• _TASK DESCRIPTION_
Retype all the records with nothing changed.

• _INPUT MATERIAL_
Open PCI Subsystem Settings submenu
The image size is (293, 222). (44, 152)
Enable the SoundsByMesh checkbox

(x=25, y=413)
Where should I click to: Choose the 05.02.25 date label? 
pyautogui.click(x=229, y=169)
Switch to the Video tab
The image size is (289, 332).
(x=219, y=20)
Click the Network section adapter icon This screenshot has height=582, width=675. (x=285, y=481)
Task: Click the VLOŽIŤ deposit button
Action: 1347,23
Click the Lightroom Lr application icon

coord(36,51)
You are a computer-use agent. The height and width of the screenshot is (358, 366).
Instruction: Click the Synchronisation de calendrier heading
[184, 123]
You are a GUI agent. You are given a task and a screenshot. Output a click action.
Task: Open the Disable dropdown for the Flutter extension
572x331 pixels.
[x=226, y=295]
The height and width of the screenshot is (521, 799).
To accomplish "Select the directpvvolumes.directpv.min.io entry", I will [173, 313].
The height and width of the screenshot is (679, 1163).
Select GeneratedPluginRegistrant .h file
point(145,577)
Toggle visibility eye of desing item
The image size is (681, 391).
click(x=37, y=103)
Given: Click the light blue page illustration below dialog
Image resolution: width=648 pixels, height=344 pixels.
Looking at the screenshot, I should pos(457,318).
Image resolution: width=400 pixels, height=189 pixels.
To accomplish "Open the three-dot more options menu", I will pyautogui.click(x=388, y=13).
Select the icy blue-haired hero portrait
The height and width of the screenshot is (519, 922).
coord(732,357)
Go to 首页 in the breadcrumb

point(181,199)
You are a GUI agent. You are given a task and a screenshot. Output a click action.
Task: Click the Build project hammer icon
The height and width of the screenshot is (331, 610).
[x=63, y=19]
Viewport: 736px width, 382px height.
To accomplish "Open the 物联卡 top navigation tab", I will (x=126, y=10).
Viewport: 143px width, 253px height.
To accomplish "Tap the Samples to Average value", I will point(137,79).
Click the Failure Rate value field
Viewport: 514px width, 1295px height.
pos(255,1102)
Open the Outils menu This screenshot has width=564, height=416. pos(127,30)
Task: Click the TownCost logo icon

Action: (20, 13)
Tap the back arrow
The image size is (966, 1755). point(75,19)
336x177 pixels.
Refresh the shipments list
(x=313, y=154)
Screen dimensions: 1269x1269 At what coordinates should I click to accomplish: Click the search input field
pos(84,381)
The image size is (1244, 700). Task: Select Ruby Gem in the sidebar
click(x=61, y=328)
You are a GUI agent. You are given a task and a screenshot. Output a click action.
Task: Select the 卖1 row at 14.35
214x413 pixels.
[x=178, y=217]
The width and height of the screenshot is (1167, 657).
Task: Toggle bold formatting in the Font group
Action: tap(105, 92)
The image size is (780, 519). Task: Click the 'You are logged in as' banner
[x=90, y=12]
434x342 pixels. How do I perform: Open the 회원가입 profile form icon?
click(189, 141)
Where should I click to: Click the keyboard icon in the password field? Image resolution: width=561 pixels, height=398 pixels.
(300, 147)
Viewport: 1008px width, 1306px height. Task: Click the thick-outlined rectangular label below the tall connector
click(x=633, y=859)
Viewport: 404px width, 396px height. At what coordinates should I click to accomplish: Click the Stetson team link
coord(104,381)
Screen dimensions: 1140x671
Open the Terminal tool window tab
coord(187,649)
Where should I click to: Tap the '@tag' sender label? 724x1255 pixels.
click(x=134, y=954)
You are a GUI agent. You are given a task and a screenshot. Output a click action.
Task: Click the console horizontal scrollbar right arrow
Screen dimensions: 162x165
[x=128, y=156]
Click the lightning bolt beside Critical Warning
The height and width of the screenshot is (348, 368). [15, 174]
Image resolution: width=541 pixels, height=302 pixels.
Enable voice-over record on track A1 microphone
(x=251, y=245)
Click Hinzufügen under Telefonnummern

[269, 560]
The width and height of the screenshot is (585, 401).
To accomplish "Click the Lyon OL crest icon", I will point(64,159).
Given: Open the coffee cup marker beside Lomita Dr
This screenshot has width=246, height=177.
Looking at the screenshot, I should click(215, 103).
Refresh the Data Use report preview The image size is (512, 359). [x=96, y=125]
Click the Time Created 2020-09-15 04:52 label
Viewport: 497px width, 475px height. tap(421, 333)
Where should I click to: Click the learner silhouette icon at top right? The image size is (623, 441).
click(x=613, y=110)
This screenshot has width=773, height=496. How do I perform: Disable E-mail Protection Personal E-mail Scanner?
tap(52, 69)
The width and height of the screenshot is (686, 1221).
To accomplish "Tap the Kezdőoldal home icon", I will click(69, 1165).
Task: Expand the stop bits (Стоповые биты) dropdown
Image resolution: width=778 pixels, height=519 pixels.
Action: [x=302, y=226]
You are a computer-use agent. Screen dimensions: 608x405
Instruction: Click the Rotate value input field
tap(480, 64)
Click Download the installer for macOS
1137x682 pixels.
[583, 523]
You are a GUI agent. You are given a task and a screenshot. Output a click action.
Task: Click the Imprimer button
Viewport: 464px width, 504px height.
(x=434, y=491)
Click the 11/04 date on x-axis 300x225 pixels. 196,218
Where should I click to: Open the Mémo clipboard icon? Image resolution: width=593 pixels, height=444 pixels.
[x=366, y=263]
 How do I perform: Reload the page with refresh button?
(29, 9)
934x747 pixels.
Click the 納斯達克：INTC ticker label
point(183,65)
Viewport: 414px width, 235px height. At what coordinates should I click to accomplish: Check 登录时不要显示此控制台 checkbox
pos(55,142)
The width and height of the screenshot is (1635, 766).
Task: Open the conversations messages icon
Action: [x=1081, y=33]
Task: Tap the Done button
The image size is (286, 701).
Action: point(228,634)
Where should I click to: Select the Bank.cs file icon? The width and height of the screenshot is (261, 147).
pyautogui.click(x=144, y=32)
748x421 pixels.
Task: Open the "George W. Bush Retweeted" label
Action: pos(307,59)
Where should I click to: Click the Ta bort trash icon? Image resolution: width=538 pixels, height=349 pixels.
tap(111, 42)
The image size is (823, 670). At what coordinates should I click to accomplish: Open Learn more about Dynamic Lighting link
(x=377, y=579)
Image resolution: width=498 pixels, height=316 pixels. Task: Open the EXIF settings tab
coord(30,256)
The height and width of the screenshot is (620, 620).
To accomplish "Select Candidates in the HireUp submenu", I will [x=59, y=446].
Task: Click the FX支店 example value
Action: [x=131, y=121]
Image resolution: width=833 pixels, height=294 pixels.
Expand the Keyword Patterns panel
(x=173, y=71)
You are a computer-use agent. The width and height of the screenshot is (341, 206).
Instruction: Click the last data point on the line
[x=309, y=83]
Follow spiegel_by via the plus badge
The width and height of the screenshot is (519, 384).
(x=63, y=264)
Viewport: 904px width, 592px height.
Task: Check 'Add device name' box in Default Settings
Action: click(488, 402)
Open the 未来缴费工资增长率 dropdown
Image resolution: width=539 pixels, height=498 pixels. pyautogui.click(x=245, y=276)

• _YOUR SOLUTION_
Open PCI Subsystem Settings submenu
The image size is (293, 222). (44, 152)
Enable the SoundsByMesh checkbox

(x=25, y=413)
Where should I click to: Choose the 05.02.25 date label? 
pyautogui.click(x=229, y=169)
Switch to the Video tab
The image size is (289, 332).
(x=219, y=20)
Click the Network section adapter icon This screenshot has height=582, width=675. (x=285, y=481)
Task: Click the VLOŽIŤ deposit button
Action: 1347,23
Click the Lightroom Lr application icon

coord(36,51)
You are a computer-use agent. The height and width of the screenshot is (358, 366).
Instruction: Click the Synchronisation de calendrier heading
[184, 123]
You are a GUI agent. You are given a task and a screenshot. Output a click action.
Task: Open the Disable dropdown for the Flutter extension
572x331 pixels.
[x=226, y=295]
The height and width of the screenshot is (521, 799).
To accomplish "Select the directpvvolumes.directpv.min.io entry", I will [173, 313].
The height and width of the screenshot is (679, 1163).
Select GeneratedPluginRegistrant .h file
point(145,577)
Toggle visibility eye of desing item
The image size is (681, 391).
click(x=37, y=103)
Given: Click the light blue page illustration below dialog
Image resolution: width=648 pixels, height=344 pixels.
Looking at the screenshot, I should pos(457,318).
Image resolution: width=400 pixels, height=189 pixels.
To accomplish "Open the three-dot more options menu", I will pyautogui.click(x=388, y=13).
Select the icy blue-haired hero portrait
The height and width of the screenshot is (519, 922).
coord(732,357)
Go to 首页 in the breadcrumb

point(181,199)
You are a GUI agent. You are given a task and a screenshot. Output a click action.
Task: Click the Build project hammer icon
The height and width of the screenshot is (331, 610).
[x=63, y=19]
Viewport: 736px width, 382px height.
To accomplish "Open the 物联卡 top navigation tab", I will (x=126, y=10).
Viewport: 143px width, 253px height.
To accomplish "Tap the Samples to Average value", I will point(137,79).
Click the Failure Rate value field
Viewport: 514px width, 1295px height.
pos(255,1102)
Open the Outils menu This screenshot has width=564, height=416. pos(127,30)
Task: Click the TownCost logo icon

Action: (20, 13)
Tap the back arrow
The image size is (966, 1755). point(75,19)
336x177 pixels.
Refresh the shipments list
(x=313, y=154)
Screen dimensions: 1269x1269 At what coordinates should I click to accomplish: Click the search input field
pos(84,381)
The image size is (1244, 700). Task: Select Ruby Gem in the sidebar
click(x=61, y=328)
You are a GUI agent. You are given a task and a screenshot. Output a click action.
Task: Select the 卖1 row at 14.35
214x413 pixels.
[x=178, y=217]
The width and height of the screenshot is (1167, 657).
Task: Toggle bold formatting in the Font group
Action: tap(105, 92)
The image size is (780, 519). Task: Click the 'You are logged in as' banner
[x=90, y=12]
434x342 pixels. How do I perform: Open the 회원가입 profile form icon?
click(189, 141)
Where should I click to: Click the keyboard icon in the password field? Image resolution: width=561 pixels, height=398 pixels.
(300, 147)
Viewport: 1008px width, 1306px height. Task: Click the thick-outlined rectangular label below the tall connector
click(x=633, y=859)
Viewport: 404px width, 396px height. At what coordinates should I click to accomplish: Click the Stetson team link
coord(104,381)
Screen dimensions: 1140x671
Open the Terminal tool window tab
coord(187,649)
Where should I click to: Tap the '@tag' sender label? 724x1255 pixels.
click(x=134, y=954)
You are a GUI agent. You are given a task and a screenshot. Output a click action.
Task: Click the console horizontal scrollbar right arrow
Screen dimensions: 162x165
[x=128, y=156]
Click the lightning bolt beside Critical Warning
The height and width of the screenshot is (348, 368). [15, 174]
Image resolution: width=541 pixels, height=302 pixels.
Enable voice-over record on track A1 microphone
(x=251, y=245)
Click Hinzufügen under Telefonnummern

[269, 560]
The width and height of the screenshot is (585, 401).
To accomplish "Click the Lyon OL crest icon", I will point(64,159).
Given: Open the coffee cup marker beside Lomita Dr
This screenshot has width=246, height=177.
Looking at the screenshot, I should click(215, 103).
Refresh the Data Use report preview The image size is (512, 359). [x=96, y=125]
Click the Time Created 2020-09-15 04:52 label
Viewport: 497px width, 475px height. tap(421, 333)
Where should I click to: Click the learner silhouette icon at top right? The image size is (623, 441).
click(x=613, y=110)
This screenshot has width=773, height=496. How do I perform: Disable E-mail Protection Personal E-mail Scanner?
tap(52, 69)
The width and height of the screenshot is (686, 1221).
To accomplish "Tap the Kezdőoldal home icon", I will click(69, 1165).
Task: Expand the stop bits (Стоповые биты) dropdown
Image resolution: width=778 pixels, height=519 pixels.
Action: [x=302, y=226]
You are a computer-use agent. Screen dimensions: 608x405
Instruction: Click the Rotate value input field
tap(480, 64)
Click Download the installer for macOS
1137x682 pixels.
[583, 523]
You are a GUI agent. You are given a task and a screenshot. Output a click action.
Task: Click the Imprimer button
Viewport: 464px width, 504px height.
(x=434, y=491)
Click the 11/04 date on x-axis 300x225 pixels. 196,218
Where should I click to: Open the Mémo clipboard icon? Image resolution: width=593 pixels, height=444 pixels.
[x=366, y=263]
 How do I perform: Reload the page with refresh button?
(29, 9)
934x747 pixels.
Click the 納斯達克：INTC ticker label
point(183,65)
Viewport: 414px width, 235px height. At what coordinates should I click to accomplish: Check 登录时不要显示此控制台 checkbox
pos(55,142)
The width and height of the screenshot is (1635, 766).
Task: Open the conversations messages icon
Action: [x=1081, y=33]
Task: Tap the Done button
The image size is (286, 701).
Action: point(228,634)
Where should I click to: Select the Bank.cs file icon? The width and height of the screenshot is (261, 147).
pyautogui.click(x=144, y=32)
748x421 pixels.
Task: Open the "George W. Bush Retweeted" label
Action: pos(307,59)
Where should I click to: Click the Ta bort trash icon? Image resolution: width=538 pixels, height=349 pixels.
tap(111, 42)
The image size is (823, 670). At what coordinates should I click to accomplish: Open Learn more about Dynamic Lighting link
(x=377, y=579)
Image resolution: width=498 pixels, height=316 pixels. Task: Open the EXIF settings tab
coord(30,256)
The height and width of the screenshot is (620, 620).
To accomplish "Select Candidates in the HireUp submenu", I will [x=59, y=446].
Task: Click the FX支店 example value
Action: [x=131, y=121]
Image resolution: width=833 pixels, height=294 pixels.
Expand the Keyword Patterns panel
(x=173, y=71)
You are a computer-use agent. The width and height of the screenshot is (341, 206).
Instruction: Click the last data point on the line
[x=309, y=83]
Follow spiegel_by via the plus badge
The width and height of the screenshot is (519, 384).
(x=63, y=264)
Viewport: 904px width, 592px height.
Task: Check 'Add device name' box in Default Settings
Action: click(488, 402)
Open the 未来缴费工资增长率 dropdown
Image resolution: width=539 pixels, height=498 pixels. pyautogui.click(x=245, y=276)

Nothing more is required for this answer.